_PROBLEM DESCRIPTION_
Rewrite all of the material below with every instance of "Identify the location of" changed to "Give the position of", leaving everything else as it is.

_DATA SHOWN_
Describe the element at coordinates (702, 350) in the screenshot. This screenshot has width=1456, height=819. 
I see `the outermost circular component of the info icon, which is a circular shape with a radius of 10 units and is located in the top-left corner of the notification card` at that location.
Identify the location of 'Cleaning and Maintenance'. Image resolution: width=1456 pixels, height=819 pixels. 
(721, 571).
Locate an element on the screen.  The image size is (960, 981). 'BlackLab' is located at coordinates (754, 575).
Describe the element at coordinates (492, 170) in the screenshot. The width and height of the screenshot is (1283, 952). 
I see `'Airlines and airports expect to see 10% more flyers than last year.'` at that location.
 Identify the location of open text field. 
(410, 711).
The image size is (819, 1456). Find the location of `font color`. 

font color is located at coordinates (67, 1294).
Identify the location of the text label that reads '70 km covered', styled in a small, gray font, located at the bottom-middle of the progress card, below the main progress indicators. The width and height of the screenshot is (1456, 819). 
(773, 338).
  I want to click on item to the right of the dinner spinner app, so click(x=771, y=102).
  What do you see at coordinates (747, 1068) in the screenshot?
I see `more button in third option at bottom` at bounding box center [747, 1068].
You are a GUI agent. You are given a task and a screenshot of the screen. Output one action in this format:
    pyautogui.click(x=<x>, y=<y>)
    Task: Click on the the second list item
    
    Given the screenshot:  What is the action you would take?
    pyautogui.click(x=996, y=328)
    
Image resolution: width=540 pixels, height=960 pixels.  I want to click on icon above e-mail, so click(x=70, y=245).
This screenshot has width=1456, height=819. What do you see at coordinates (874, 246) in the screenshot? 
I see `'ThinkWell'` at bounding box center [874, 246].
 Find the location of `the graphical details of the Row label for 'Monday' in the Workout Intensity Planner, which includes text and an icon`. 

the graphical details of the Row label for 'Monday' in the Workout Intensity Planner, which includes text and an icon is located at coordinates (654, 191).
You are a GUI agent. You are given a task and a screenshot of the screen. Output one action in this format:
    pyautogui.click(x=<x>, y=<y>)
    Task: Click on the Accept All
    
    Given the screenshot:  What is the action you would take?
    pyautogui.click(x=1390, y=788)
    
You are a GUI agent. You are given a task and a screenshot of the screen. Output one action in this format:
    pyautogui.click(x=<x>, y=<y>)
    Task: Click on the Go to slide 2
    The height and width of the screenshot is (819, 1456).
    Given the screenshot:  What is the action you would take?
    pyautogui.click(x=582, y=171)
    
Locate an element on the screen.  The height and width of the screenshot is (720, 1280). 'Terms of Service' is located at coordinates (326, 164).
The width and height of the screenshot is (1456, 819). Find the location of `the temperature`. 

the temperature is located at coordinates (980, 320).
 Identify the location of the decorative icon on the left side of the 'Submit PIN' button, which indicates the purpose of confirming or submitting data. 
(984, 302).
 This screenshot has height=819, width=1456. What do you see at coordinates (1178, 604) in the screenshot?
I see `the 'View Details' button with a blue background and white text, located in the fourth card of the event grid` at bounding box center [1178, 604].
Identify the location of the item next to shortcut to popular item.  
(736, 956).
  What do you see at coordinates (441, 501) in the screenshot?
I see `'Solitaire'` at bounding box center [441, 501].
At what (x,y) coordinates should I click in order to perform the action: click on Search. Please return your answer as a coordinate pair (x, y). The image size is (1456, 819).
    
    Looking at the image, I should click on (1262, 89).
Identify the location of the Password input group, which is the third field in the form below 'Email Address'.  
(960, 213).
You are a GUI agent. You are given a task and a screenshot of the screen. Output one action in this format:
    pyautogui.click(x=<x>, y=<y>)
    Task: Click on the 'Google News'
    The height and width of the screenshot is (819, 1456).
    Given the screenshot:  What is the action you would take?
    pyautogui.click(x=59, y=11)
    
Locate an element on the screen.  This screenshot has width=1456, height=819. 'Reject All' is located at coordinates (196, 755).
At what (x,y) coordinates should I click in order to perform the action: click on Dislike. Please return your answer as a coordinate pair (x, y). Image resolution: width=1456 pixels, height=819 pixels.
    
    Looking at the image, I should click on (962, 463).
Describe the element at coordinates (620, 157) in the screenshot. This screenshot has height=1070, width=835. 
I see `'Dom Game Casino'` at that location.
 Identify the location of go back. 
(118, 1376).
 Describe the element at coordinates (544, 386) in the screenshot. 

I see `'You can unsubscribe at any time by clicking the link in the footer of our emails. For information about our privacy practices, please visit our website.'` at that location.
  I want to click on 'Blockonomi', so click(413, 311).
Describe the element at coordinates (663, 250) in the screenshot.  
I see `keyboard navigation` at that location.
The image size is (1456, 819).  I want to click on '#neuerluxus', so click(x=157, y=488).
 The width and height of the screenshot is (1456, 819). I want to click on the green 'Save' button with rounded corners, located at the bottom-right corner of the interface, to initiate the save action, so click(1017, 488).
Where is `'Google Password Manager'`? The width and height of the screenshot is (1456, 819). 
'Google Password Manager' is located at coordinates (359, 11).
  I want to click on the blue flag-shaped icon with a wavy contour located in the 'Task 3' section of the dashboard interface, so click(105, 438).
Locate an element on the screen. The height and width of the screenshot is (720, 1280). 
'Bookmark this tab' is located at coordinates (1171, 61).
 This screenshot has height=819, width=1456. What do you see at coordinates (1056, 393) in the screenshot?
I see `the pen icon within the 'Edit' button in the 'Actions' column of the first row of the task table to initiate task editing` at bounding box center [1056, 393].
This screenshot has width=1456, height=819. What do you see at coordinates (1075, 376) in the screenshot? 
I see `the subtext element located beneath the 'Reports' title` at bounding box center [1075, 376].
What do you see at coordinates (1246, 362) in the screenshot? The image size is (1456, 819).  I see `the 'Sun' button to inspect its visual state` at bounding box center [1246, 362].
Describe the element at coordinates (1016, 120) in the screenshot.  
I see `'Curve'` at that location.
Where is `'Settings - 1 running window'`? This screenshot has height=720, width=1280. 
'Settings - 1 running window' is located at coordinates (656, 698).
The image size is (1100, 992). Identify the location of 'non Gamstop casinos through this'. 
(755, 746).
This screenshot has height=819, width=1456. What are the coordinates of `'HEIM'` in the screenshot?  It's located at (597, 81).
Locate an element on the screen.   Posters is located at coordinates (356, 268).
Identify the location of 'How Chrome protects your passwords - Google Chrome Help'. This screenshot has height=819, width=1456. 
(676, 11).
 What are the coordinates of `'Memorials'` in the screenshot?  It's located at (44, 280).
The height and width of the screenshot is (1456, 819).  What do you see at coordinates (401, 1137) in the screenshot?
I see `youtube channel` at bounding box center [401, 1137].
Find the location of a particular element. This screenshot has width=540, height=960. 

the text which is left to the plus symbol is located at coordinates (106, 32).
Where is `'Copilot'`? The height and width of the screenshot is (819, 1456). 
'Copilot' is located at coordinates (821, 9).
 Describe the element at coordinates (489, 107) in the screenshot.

_FULL OUTPUT_
Describe the element at coordinates (702, 350) in the screenshot. This screenshot has width=1456, height=819. 
I see `the outermost circular component of the info icon, which is a circular shape with a radius of 10 units and is located in the top-left corner of the notification card` at that location.
Give the position of 'Cleaning and Maintenance'. Image resolution: width=1456 pixels, height=819 pixels. 
(721, 571).
Locate an element on the screen.  The image size is (960, 981). 'BlackLab' is located at coordinates (754, 575).
Describe the element at coordinates (492, 170) in the screenshot. The width and height of the screenshot is (1283, 952). 
I see `'Airlines and airports expect to see 10% more flyers than last year.'` at that location.
 Give the position of open text field. 
(410, 711).
The image size is (819, 1456). Find the location of `font color`. 

font color is located at coordinates (67, 1294).
Give the position of the text label that reads '70 km covered', styled in a small, gray font, located at the bottom-middle of the progress card, below the main progress indicators. The width and height of the screenshot is (1456, 819). 
(773, 338).
  I want to click on item to the right of the dinner spinner app, so click(x=771, y=102).
  What do you see at coordinates (747, 1068) in the screenshot?
I see `more button in third option at bottom` at bounding box center [747, 1068].
You are a GUI agent. You are given a task and a screenshot of the screen. Output one action in this format:
    pyautogui.click(x=<x>, y=<y>)
    Task: Click on the the second list item
    
    Given the screenshot:  What is the action you would take?
    pyautogui.click(x=996, y=328)
    
Image resolution: width=540 pixels, height=960 pixels.  I want to click on icon above e-mail, so click(x=70, y=245).
This screenshot has width=1456, height=819. What do you see at coordinates (874, 246) in the screenshot? 
I see `'ThinkWell'` at bounding box center [874, 246].
 Find the location of `the graphical details of the Row label for 'Monday' in the Workout Intensity Planner, which includes text and an icon`. 

the graphical details of the Row label for 'Monday' in the Workout Intensity Planner, which includes text and an icon is located at coordinates (654, 191).
You are a GUI agent. You are given a task and a screenshot of the screen. Output one action in this format:
    pyautogui.click(x=<x>, y=<y>)
    Task: Click on the Accept All
    
    Given the screenshot:  What is the action you would take?
    pyautogui.click(x=1390, y=788)
    
You are a GUI agent. You are given a task and a screenshot of the screen. Output one action in this format:
    pyautogui.click(x=<x>, y=<y>)
    Task: Click on the Go to slide 2
    The height and width of the screenshot is (819, 1456).
    Given the screenshot:  What is the action you would take?
    pyautogui.click(x=582, y=171)
    
Locate an element on the screen.  The height and width of the screenshot is (720, 1280). 'Terms of Service' is located at coordinates (326, 164).
The width and height of the screenshot is (1456, 819). Find the location of `the temperature`. 

the temperature is located at coordinates (980, 320).
 Give the position of the decorative icon on the left side of the 'Submit PIN' button, which indicates the purpose of confirming or submitting data. 
(984, 302).
 This screenshot has height=819, width=1456. What do you see at coordinates (1178, 604) in the screenshot?
I see `the 'View Details' button with a blue background and white text, located in the fourth card of the event grid` at bounding box center [1178, 604].
Give the position of the item next to shortcut to popular item.  
(736, 956).
  What do you see at coordinates (441, 501) in the screenshot?
I see `'Solitaire'` at bounding box center [441, 501].
At what (x,y) coordinates should I click in order to perform the action: click on Search. Please return your answer as a coordinate pair (x, y). The image size is (1456, 819).
    
    Looking at the image, I should click on (1262, 89).
Give the position of the Password input group, which is the third field in the form below 'Email Address'.  
(960, 213).
You are a GUI agent. You are given a task and a screenshot of the screen. Output one action in this format:
    pyautogui.click(x=<x>, y=<y>)
    Task: Click on the 'Google News'
    The height and width of the screenshot is (819, 1456).
    Given the screenshot:  What is the action you would take?
    pyautogui.click(x=59, y=11)
    
Locate an element on the screen.  This screenshot has width=1456, height=819. 'Reject All' is located at coordinates (196, 755).
At what (x,y) coordinates should I click in order to perform the action: click on Dislike. Please return your answer as a coordinate pair (x, y). Image resolution: width=1456 pixels, height=819 pixels.
    
    Looking at the image, I should click on (962, 463).
Describe the element at coordinates (620, 157) in the screenshot. This screenshot has height=1070, width=835. 
I see `'Dom Game Casino'` at that location.
 Give the position of go back. 
(118, 1376).
 Describe the element at coordinates (544, 386) in the screenshot. 

I see `'You can unsubscribe at any time by clicking the link in the footer of our emails. For information about our privacy practices, please visit our website.'` at that location.
  I want to click on 'Blockonomi', so click(413, 311).
Describe the element at coordinates (663, 250) in the screenshot.  
I see `keyboard navigation` at that location.
The image size is (1456, 819).  I want to click on '#neuerluxus', so click(x=157, y=488).
 The width and height of the screenshot is (1456, 819). I want to click on the green 'Save' button with rounded corners, located at the bottom-right corner of the interface, to initiate the save action, so click(1017, 488).
Where is `'Google Password Manager'`? The width and height of the screenshot is (1456, 819). 
'Google Password Manager' is located at coordinates (359, 11).
  I want to click on the blue flag-shaped icon with a wavy contour located in the 'Task 3' section of the dashboard interface, so click(105, 438).
Locate an element on the screen. The height and width of the screenshot is (720, 1280). 
'Bookmark this tab' is located at coordinates (1171, 61).
 This screenshot has height=819, width=1456. What do you see at coordinates (1056, 393) in the screenshot?
I see `the pen icon within the 'Edit' button in the 'Actions' column of the first row of the task table to initiate task editing` at bounding box center [1056, 393].
This screenshot has width=1456, height=819. What do you see at coordinates (1075, 376) in the screenshot? 
I see `the subtext element located beneath the 'Reports' title` at bounding box center [1075, 376].
What do you see at coordinates (1246, 362) in the screenshot? The image size is (1456, 819).  I see `the 'Sun' button to inspect its visual state` at bounding box center [1246, 362].
Describe the element at coordinates (1016, 120) in the screenshot.  
I see `'Curve'` at that location.
Where is `'Settings - 1 running window'`? This screenshot has height=720, width=1280. 
'Settings - 1 running window' is located at coordinates (656, 698).
The image size is (1100, 992). Give the position of 'non Gamstop casinos through this'. 
(755, 746).
This screenshot has height=819, width=1456. What are the coordinates of `'HEIM'` in the screenshot?  It's located at (597, 81).
Locate an element on the screen.   Posters is located at coordinates (356, 268).
Give the position of 'How Chrome protects your passwords - Google Chrome Help'. This screenshot has height=819, width=1456. 
(676, 11).
 What are the coordinates of `'Memorials'` in the screenshot?  It's located at (44, 280).
The height and width of the screenshot is (1456, 819).  What do you see at coordinates (401, 1137) in the screenshot?
I see `youtube channel` at bounding box center [401, 1137].
Find the location of a particular element. This screenshot has width=540, height=960. 

the text which is left to the plus symbol is located at coordinates (106, 32).
Where is `'Copilot'`? The height and width of the screenshot is (819, 1456). 
'Copilot' is located at coordinates (821, 9).
 Describe the element at coordinates (489, 107) in the screenshot.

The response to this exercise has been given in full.